*Request*.
Format every line of the material below as a numbered list, skipping any blank lines.

►

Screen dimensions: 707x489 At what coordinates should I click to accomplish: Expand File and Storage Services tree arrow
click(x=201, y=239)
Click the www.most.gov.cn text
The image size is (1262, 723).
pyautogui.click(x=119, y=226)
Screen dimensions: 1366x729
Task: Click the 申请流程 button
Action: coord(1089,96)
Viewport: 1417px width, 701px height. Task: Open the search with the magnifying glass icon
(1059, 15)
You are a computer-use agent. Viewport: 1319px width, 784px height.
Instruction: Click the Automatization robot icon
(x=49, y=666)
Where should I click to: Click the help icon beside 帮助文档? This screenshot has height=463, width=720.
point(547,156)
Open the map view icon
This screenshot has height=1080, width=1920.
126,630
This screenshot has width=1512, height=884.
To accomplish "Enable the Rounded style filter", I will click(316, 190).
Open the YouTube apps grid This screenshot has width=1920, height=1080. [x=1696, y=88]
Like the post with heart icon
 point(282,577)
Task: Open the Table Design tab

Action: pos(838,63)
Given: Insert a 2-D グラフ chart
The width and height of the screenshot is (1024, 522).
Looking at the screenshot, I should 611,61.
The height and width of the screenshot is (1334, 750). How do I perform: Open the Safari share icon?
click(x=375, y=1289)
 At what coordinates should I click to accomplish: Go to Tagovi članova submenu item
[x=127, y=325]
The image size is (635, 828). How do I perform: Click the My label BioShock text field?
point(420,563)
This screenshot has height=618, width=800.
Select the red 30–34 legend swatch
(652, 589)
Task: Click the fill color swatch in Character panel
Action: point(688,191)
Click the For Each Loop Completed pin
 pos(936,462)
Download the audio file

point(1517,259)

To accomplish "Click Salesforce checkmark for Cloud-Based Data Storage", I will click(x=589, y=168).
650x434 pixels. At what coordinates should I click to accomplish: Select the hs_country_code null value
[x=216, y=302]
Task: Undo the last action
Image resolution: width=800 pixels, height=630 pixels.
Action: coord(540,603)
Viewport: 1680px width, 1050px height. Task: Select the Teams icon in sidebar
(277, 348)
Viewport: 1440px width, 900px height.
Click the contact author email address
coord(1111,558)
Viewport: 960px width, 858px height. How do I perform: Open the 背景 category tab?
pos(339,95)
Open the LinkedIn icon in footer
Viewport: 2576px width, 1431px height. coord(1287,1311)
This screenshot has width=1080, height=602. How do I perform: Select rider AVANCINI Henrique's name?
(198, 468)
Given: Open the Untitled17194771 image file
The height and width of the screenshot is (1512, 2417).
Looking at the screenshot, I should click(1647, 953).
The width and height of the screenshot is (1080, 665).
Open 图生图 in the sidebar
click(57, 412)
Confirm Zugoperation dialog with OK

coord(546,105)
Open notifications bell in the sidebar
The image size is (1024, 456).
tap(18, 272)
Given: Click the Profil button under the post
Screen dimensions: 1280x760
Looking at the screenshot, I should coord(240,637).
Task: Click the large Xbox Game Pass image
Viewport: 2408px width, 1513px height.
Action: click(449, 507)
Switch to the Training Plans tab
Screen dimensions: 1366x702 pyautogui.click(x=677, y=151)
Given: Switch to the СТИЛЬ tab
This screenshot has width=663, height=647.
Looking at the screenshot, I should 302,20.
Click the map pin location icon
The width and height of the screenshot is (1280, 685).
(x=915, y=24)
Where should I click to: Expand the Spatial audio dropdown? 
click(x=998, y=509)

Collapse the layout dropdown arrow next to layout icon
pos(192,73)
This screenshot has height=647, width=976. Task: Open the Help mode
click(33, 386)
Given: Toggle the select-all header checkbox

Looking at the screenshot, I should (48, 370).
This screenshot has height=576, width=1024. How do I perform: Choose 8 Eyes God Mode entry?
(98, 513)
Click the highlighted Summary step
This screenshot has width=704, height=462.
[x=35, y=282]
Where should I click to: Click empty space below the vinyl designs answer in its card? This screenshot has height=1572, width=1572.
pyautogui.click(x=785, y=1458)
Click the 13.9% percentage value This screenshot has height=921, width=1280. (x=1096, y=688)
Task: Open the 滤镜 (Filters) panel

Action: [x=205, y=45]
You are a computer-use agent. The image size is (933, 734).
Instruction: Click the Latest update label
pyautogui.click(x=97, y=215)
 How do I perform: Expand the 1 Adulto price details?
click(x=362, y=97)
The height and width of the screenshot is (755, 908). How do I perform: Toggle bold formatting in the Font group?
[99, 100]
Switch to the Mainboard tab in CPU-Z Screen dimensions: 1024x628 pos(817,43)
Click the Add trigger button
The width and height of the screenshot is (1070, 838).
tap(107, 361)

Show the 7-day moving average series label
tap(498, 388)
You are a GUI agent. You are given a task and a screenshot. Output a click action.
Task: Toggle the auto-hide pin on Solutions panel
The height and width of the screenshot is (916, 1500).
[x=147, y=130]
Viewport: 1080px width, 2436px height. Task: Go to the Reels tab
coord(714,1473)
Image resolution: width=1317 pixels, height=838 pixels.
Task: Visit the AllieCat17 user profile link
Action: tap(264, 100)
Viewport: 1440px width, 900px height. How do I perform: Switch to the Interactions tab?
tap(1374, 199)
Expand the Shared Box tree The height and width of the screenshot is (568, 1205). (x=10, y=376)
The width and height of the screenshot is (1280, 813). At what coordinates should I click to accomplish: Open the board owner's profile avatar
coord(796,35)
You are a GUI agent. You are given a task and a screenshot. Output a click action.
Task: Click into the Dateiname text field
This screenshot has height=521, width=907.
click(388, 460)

◄

*Task response*.
1. Screen dimensions: 707x489 At what coordinates should I click to accomplish: Expand File and Storage Services tree arrow
2. click(x=201, y=239)
3. Click the www.most.gov.cn text
4. The image size is (1262, 723).
5. pyautogui.click(x=119, y=226)
6. Screen dimensions: 1366x729
7. Task: Click the 申请流程 button
8. Action: coord(1089,96)
9. Viewport: 1417px width, 701px height. Task: Open the search with the magnifying glass icon
10. (1059, 15)
11. You are a computer-use agent. Viewport: 1319px width, 784px height.
12. Instruction: Click the Automatization robot icon
13. (x=49, y=666)
14. Where should I click to: Click the help icon beside 帮助文档? This screenshot has height=463, width=720.
15. point(547,156)
16. Open the map view icon
17. This screenshot has height=1080, width=1920.
18. 126,630
19. This screenshot has width=1512, height=884.
20. To accomplish "Enable the Rounded style filter", I will click(316, 190).
21. Open the YouTube apps grid This screenshot has width=1920, height=1080. [x=1696, y=88]
22. Like the post with heart icon
23.  point(282,577)
24. Task: Open the Table Design tab
25. Action: pos(838,63)
26. Given: Insert a 2-D グラフ chart
27. The width and height of the screenshot is (1024, 522).
28. Looking at the screenshot, I should 611,61.
29. The height and width of the screenshot is (1334, 750). How do I perform: Open the Safari share icon?
30. click(x=375, y=1289)
31.  At what coordinates should I click to accomplish: Go to Tagovi članova submenu item
32. [x=127, y=325]
33. The image size is (635, 828). How do I perform: Click the My label BioShock text field?
34. point(420,563)
35. This screenshot has height=618, width=800.
36. Select the red 30–34 legend swatch
37. (652, 589)
38. Task: Click the fill color swatch in Character panel
39. Action: point(688,191)
40. Click the For Each Loop Completed pin
41.  pos(936,462)
42. Download the audio file
43. point(1517,259)
44. To accomplish "Click Salesforce checkmark for Cloud-Based Data Storage", I will click(x=589, y=168).
45. 650x434 pixels. At what coordinates should I click to accomplish: Select the hs_country_code null value
46. [x=216, y=302]
47. Task: Undo the last action
48. Image resolution: width=800 pixels, height=630 pixels.
49. Action: coord(540,603)
50. Viewport: 1680px width, 1050px height. Task: Select the Teams icon in sidebar
51. (277, 348)
52. Viewport: 1440px width, 900px height.
53. Click the contact author email address
54. coord(1111,558)
55. Viewport: 960px width, 858px height. How do I perform: Open the 背景 category tab?
56. pos(339,95)
57. Open the LinkedIn icon in footer
58. Viewport: 2576px width, 1431px height. coord(1287,1311)
59. This screenshot has width=1080, height=602. How do I perform: Select rider AVANCINI Henrique's name?
60. (198, 468)
61. Given: Open the Untitled17194771 image file
62. The height and width of the screenshot is (1512, 2417).
63. Looking at the screenshot, I should click(1647, 953).
64. The width and height of the screenshot is (1080, 665).
65. Open 图生图 in the sidebar
66. click(57, 412)
67. Confirm Zugoperation dialog with OK
68. coord(546,105)
69. Open notifications bell in the sidebar
70. The image size is (1024, 456).
71. tap(18, 272)
72. Given: Click the Profil button under the post
73. Screen dimensions: 1280x760
74. Looking at the screenshot, I should coord(240,637).
75. Task: Click the large Xbox Game Pass image
76. Viewport: 2408px width, 1513px height.
77. Action: click(449, 507)
78. Switch to the Training Plans tab
79. Screen dimensions: 1366x702 pyautogui.click(x=677, y=151)
80. Given: Switch to the СТИЛЬ tab
81. This screenshot has width=663, height=647.
82. Looking at the screenshot, I should 302,20.
83. Click the map pin location icon
84. The width and height of the screenshot is (1280, 685).
85. (x=915, y=24)
86. Where should I click to: Expand the Spatial audio dropdown? 
87. click(x=998, y=509)
88. Collapse the layout dropdown arrow next to layout icon
89. pos(192,73)
90. This screenshot has height=647, width=976. Task: Open the Help mode
91. click(33, 386)
92. Given: Toggle the select-all header checkbox
93. Looking at the screenshot, I should (48, 370).
94. This screenshot has height=576, width=1024. How do I perform: Choose 8 Eyes God Mode entry?
95. (98, 513)
96. Click the highlighted Summary step
97. This screenshot has width=704, height=462.
98. [x=35, y=282]
99. Where should I click to: Click empty space below the vinyl designs answer in its card? This screenshot has height=1572, width=1572.
100. pyautogui.click(x=785, y=1458)
101. Click the 13.9% percentage value This screenshot has height=921, width=1280. (x=1096, y=688)
102. Task: Open the 滤镜 (Filters) panel
103. Action: [x=205, y=45]
104. You are a computer-use agent. The image size is (933, 734).
105. Instruction: Click the Latest update label
106. pyautogui.click(x=97, y=215)
107.  How do I perform: Expand the 1 Adulto price details?
108. click(x=362, y=97)
109. The height and width of the screenshot is (755, 908). How do I perform: Toggle bold formatting in the Font group?
110. [99, 100]
111. Switch to the Mainboard tab in CPU-Z Screen dimensions: 1024x628 pos(817,43)
112. Click the Add trigger button
113. The width and height of the screenshot is (1070, 838).
114. tap(107, 361)
115. Show the 7-day moving average series label
116. tap(498, 388)
117. You are a GUI agent. You are given a task and a screenshot. Output a click action.
118. Task: Toggle the auto-hide pin on Solutions panel
119. The height and width of the screenshot is (916, 1500).
120. [x=147, y=130]
121. Viewport: 1080px width, 2436px height. Task: Go to the Reels tab
122. coord(714,1473)
123. Image resolution: width=1317 pixels, height=838 pixels.
124. Task: Visit the AllieCat17 user profile link
125. Action: tap(264, 100)
126. Viewport: 1440px width, 900px height. How do I perform: Switch to the Interactions tab?
127. tap(1374, 199)
128. Expand the Shared Box tree The height and width of the screenshot is (568, 1205). (x=10, y=376)
129. The width and height of the screenshot is (1280, 813). At what coordinates should I click to accomplish: Open the board owner's profile avatar
130. coord(796,35)
131. You are a GUI agent. You are given a task and a screenshot. Output a click action.
132. Task: Click into the Dateiname text field
133. This screenshot has height=521, width=907.
134. click(388, 460)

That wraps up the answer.